The marks of a surgical mask seared into the cheeks and over the nose. Brows furrowed in resigned exhaustion. Eyes that have seen too much suffering. Who can forget the harrowing faces of nurses and doctors photographed at the height of the Covid-19 pandemic? They remind us that healthcare workers perform a critical service, often to the detriment of their own physical and emotional health. And, as we enter the third year of the crisis, many have had enough.
Almost half a million healthcare workers in the United States have quit their jobs since February 2020, the Atlantic reported recently, citing the Bureau of Labor Statistics. A similar exodus is taking place in the United Kingdom, Singapore and Australia, to name a few. Many nurses are burnt out: The ranks of those intending to leave within a year have doubled to 20-30 percent, the International Council of Nurses said in December.
Blame a once-in-a-century contagion for taking stress on healthcare workers to the extreme, but theirs is a demanding job even in the best of times. As trite as it may sound, a little appreciation from the people who benefit from their service can go a long way.

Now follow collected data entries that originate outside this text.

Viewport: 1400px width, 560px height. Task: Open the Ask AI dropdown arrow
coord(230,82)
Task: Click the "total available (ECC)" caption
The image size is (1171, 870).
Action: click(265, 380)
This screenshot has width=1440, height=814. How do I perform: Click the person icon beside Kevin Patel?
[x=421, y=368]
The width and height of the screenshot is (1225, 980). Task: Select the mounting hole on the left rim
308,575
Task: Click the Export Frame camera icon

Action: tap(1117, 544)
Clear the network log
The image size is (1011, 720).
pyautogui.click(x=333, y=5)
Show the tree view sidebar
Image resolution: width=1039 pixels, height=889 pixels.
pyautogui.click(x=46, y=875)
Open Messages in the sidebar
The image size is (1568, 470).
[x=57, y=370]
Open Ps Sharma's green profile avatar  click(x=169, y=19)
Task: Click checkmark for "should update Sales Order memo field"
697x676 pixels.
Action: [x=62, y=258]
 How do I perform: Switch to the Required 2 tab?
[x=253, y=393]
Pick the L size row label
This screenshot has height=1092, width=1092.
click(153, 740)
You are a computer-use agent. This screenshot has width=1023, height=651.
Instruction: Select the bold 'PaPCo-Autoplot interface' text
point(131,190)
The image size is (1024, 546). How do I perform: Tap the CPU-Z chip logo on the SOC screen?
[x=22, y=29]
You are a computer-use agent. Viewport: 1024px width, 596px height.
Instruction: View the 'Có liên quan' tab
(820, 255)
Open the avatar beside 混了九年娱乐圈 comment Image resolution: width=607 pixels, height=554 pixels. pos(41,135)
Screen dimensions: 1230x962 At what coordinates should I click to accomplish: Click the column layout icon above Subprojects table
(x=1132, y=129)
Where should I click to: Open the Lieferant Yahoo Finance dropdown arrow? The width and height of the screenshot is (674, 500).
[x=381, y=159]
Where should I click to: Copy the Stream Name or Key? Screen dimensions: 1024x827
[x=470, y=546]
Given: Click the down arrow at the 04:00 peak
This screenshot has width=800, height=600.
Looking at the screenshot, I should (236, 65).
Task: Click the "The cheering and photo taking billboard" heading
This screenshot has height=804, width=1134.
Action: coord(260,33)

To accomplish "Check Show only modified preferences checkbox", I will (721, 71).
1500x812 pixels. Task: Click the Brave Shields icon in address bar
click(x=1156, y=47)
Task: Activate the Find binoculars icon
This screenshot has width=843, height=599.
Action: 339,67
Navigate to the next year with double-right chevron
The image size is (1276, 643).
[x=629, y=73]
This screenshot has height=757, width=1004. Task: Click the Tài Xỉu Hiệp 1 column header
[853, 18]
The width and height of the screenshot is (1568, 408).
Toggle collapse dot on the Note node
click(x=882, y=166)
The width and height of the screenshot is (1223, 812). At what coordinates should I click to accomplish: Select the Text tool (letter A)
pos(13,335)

In a paper published in the Journal of Applied Psychology, we and our co-authors* uncover just how much. We found that receiving gratitude energised healthcare workers on the job and, significantly, improved their family life by making them better spouses. Gratitude, it would appear, has greater impact on the recipient than what many might think.
Source of energy
While gratitude has become something of a buzzword in recent years, the focus has largely been on the benefits of feeling or expressing the sentiment. Our research is one of the first to examine the effect of gratitude on the receiver rather than the giver. More importantly, it examines the effect of receiving gratitude across the work and family domains.
We conducted two experience-sampling studies covering nearly 200 hospital employees (doctors and nurses) in China and Singapore as well as their spouses. In the first one, participants from a large public hospital in northern China filled out a thrice-daily survey over two weeks rating perceived gratitude from patients, whether they felt positive or negative feelings, and their relational energy (e.g. the extent to which they felt increased vitality when they interacted with their patients).
Meanwhile, participants’ spouses were asked to fill a daily survey in the evenings about their satisfaction with the marriage and perception of their partner’s performance at home.
We found that healthcare workers who received more appreciation and gratitude from patients had higher relational energy and, in turn, happier and more satisfied spouses. This association between relational energy and spousal satisfaction was significantly stronger for participants who identified strongly with their job.
Our second study, conducted with nurses at a private hospital in Singapore and their spouses, was similar to the first, but focused on the unique role of patients’ gratitude and relational energy. We measured patients’ positive emotional display (e.g. patients smiling) and patients’ social support (e.g. the extent to which the patients were trusting or supporting). We also controlled for factors – positive affect, work engagement, self-efficacy and need for interpersonal connection – that could have an impact on the link between participants’ work-derived relational energy and their family life.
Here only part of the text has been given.